Germany's Grape Varietals

The wide range of grape varieties cultivated in Germany is impressive, with over 140 varietals ranging from from Acolon to Zweigeltrebe. Of these, about two dozen are of commercial importance, most notably Germany’s world-class expressions of Riesling and Pinot Noir (Spätburgunder). Germany’s contemporary wine scene is rich with traditional varietals such as Silvaner and Müller-Thurgau, but also a growing number of “foreign” grapes such as Chardonnay and Sauvignon Blanc.

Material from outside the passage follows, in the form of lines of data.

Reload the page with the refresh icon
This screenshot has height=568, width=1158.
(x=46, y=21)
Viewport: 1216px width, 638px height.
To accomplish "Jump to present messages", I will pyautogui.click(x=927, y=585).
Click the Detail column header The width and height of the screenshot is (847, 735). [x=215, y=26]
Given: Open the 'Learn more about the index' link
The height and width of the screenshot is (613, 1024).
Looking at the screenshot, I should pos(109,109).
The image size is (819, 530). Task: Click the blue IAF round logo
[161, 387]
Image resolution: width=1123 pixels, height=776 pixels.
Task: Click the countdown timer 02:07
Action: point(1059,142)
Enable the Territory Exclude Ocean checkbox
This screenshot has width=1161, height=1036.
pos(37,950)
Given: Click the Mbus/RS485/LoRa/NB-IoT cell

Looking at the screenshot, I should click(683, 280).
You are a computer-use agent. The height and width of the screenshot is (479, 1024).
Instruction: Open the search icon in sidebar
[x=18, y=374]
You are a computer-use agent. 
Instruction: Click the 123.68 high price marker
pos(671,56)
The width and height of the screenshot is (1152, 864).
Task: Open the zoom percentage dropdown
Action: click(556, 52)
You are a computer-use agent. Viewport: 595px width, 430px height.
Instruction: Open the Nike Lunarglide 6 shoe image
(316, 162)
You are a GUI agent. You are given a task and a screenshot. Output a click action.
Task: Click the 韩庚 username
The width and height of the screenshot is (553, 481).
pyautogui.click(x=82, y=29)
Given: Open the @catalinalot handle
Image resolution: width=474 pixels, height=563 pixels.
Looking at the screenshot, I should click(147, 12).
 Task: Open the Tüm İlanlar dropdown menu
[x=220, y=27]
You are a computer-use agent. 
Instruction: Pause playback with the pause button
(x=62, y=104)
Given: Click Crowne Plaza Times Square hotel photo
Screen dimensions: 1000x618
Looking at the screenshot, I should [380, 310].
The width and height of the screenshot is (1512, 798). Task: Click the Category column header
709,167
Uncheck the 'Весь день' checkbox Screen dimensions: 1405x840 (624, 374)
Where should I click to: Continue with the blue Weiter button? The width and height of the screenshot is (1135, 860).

Components of Wine Tasting

Taste wine like a pro by identifying 5 key components, then use your new skills to discover the bracing acidity, earthy undertones, ripe peach notes, or delicate tannins in some of Germany’s beloved wines. Wine tasting also takes into account aroma and color.

Wine Types

Red Varietals

For a nation known for white wine, about 34% of Germany’s vineyard area is actually dedicated to red varieties! Pinot Noir (Spätburgunder) headlines Germany’s red wines with it being the third most widely planted varietal in the country, while other important red varietals include Dornfelder, Portugieser, and Trollinger. Red varietals grow particularly well in the warmer, southern regions of Baden, Württemberg, and the Pfalz, and play an important role in Rheinhessen and the Ahr.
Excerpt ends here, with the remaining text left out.